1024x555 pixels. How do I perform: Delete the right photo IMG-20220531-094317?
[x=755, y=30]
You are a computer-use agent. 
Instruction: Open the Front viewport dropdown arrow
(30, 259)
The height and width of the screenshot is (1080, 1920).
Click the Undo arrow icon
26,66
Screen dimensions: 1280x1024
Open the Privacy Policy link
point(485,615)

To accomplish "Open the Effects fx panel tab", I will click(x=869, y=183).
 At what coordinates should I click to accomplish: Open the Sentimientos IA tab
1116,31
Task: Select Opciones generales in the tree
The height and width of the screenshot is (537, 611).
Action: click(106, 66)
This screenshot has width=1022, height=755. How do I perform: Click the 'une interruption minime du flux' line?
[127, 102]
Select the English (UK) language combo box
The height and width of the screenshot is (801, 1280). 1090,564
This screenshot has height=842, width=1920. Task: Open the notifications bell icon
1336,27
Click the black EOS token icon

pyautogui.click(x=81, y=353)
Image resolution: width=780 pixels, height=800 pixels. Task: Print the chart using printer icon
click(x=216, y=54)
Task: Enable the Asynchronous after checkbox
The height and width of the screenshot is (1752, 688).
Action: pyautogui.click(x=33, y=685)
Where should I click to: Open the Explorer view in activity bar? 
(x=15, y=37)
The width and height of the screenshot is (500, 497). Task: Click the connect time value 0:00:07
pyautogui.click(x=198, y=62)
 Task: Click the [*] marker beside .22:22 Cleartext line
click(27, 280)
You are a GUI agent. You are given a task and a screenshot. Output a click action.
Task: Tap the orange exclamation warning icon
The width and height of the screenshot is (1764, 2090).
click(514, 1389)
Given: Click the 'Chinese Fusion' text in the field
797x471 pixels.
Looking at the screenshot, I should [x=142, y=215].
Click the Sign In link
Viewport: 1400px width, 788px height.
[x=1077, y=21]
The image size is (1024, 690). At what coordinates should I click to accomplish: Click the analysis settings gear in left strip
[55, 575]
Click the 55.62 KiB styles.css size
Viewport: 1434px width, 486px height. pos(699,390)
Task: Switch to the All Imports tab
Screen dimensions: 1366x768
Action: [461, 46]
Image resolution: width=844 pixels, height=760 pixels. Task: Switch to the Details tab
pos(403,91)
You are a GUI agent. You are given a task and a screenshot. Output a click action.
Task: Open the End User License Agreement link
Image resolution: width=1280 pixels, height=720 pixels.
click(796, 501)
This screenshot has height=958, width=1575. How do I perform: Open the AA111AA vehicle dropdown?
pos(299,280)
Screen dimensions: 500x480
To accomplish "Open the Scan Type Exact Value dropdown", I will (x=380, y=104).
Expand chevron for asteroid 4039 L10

----

# Stated problem
Copy all of the records above word for word, line by line, with nothing added or left out.

# Final result
1024x555 pixels. How do I perform: Delete the right photo IMG-20220531-094317?
[x=755, y=30]
You are a computer-use agent. 
Instruction: Open the Front viewport dropdown arrow
(30, 259)
The height and width of the screenshot is (1080, 1920).
Click the Undo arrow icon
26,66
Screen dimensions: 1280x1024
Open the Privacy Policy link
point(485,615)

To accomplish "Open the Effects fx panel tab", I will click(x=869, y=183).
 At what coordinates should I click to accomplish: Open the Sentimientos IA tab
1116,31
Task: Select Opciones generales in the tree
The height and width of the screenshot is (537, 611).
Action: click(106, 66)
This screenshot has width=1022, height=755. How do I perform: Click the 'une interruption minime du flux' line?
[127, 102]
Select the English (UK) language combo box
The height and width of the screenshot is (801, 1280). 1090,564
This screenshot has height=842, width=1920. Task: Open the notifications bell icon
1336,27
Click the black EOS token icon

pyautogui.click(x=81, y=353)
Image resolution: width=780 pixels, height=800 pixels. Task: Print the chart using printer icon
click(x=216, y=54)
Task: Enable the Asynchronous after checkbox
The height and width of the screenshot is (1752, 688).
Action: pyautogui.click(x=33, y=685)
Where should I click to: Open the Explorer view in activity bar? 
(x=15, y=37)
The width and height of the screenshot is (500, 497). Task: Click the connect time value 0:00:07
pyautogui.click(x=198, y=62)
 Task: Click the [*] marker beside .22:22 Cleartext line
click(27, 280)
You are a GUI agent. You are given a task and a screenshot. Output a click action.
Task: Tap the orange exclamation warning icon
The width and height of the screenshot is (1764, 2090).
click(514, 1389)
Given: Click the 'Chinese Fusion' text in the field
797x471 pixels.
Looking at the screenshot, I should [x=142, y=215].
Click the Sign In link
Viewport: 1400px width, 788px height.
[x=1077, y=21]
The image size is (1024, 690). At what coordinates should I click to accomplish: Click the analysis settings gear in left strip
[55, 575]
Click the 55.62 KiB styles.css size
Viewport: 1434px width, 486px height. pos(699,390)
Task: Switch to the All Imports tab
Screen dimensions: 1366x768
Action: [461, 46]
Image resolution: width=844 pixels, height=760 pixels. Task: Switch to the Details tab
pos(403,91)
You are a GUI agent. You are given a task and a screenshot. Output a click action.
Task: Open the End User License Agreement link
Image resolution: width=1280 pixels, height=720 pixels.
click(796, 501)
This screenshot has height=958, width=1575. How do I perform: Open the AA111AA vehicle dropdown?
pos(299,280)
Screen dimensions: 500x480
To accomplish "Open the Scan Type Exact Value dropdown", I will (x=380, y=104).
Expand chevron for asteroid 4039 L10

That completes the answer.